For the past month I've been experimenting with a very simple (and not ideal by any means) setup, with just one 512GB SSD as cache and one 2TB WD Blue drive as disk1.

I liked it, so I bought seven 4TB WD Red and a couple of NVME 1TB drives to work as a cache pool (raid1), built it yesterday and left it overnight to do the parity sync. Today everything is OK, I'm configuring my VMs, etc.

 

BUT!! I got some basic questions I didn't manage to solve reading the FAQs, maybe the info isn't there or maybe I'm just blind. Sorry if it's the latter.

 

1. I understand how parity works. but I don't understand how errors are treated. Let's assume one file has an error in one drive for whatever reason. Will the parity drive rebuild as soon as the error happens? Or will it wait for the parity check to even realize there's an error and then fix it?

 

2. I'm running dual parity, which for what I've read is usually most needed if a drive fails during rebuild of another drive. My question is, is it normal for drives to fail during rebuild of other drives? Wouldn't this imply parity drives are more prone to fail?

 

3. During the building of the server, I plugged once drive at a time to see which was which in order to label them. Motherboard connections were pretty easy, since SATA1 was sdb, SATA2 was sbc, etc. The problem is that I installed half the drives in a PCI-E Sata card, and I tried one port at a time but unRAID always assigned sdf for the new drive, so I ended up adding all of them. If a drive fails down the road, how will I know which physical drive is it?

══════════

Exercise: In the text about the unRAID server setup, what drives were bought to form the raid1 cache pool?

══════════

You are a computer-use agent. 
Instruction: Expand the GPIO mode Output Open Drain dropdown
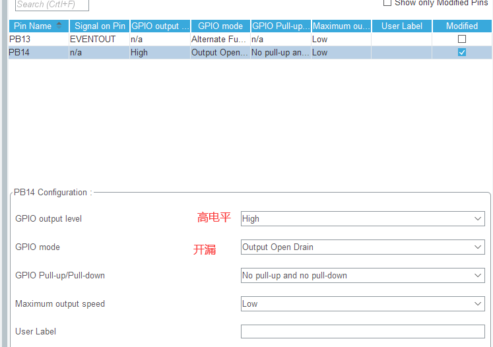pyautogui.click(x=363, y=247)
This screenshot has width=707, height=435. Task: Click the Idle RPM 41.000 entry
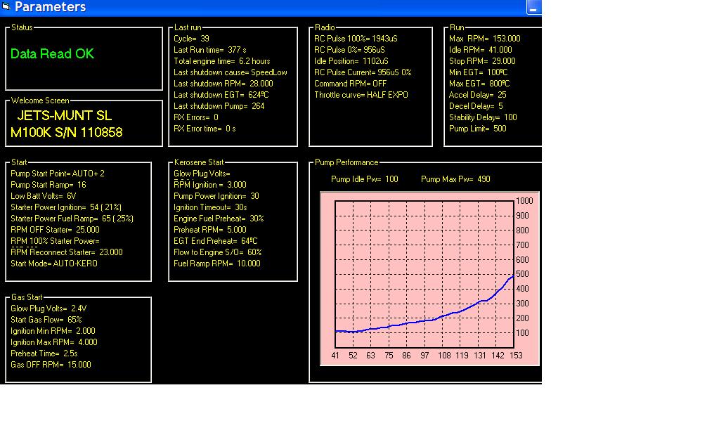[480, 50]
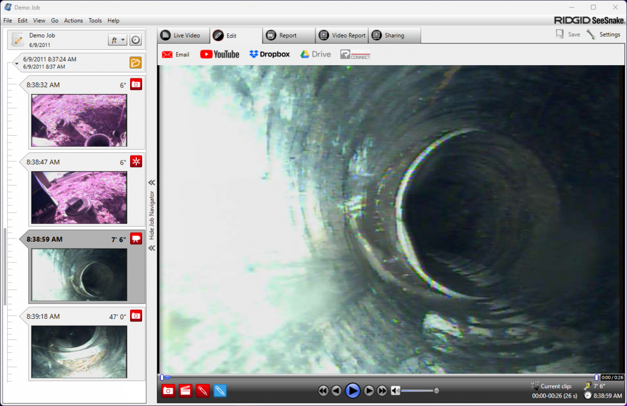Open the clock icon in the Demo Job header

[x=135, y=39]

══════════

The reply: A couple of 1TB NVMe drives.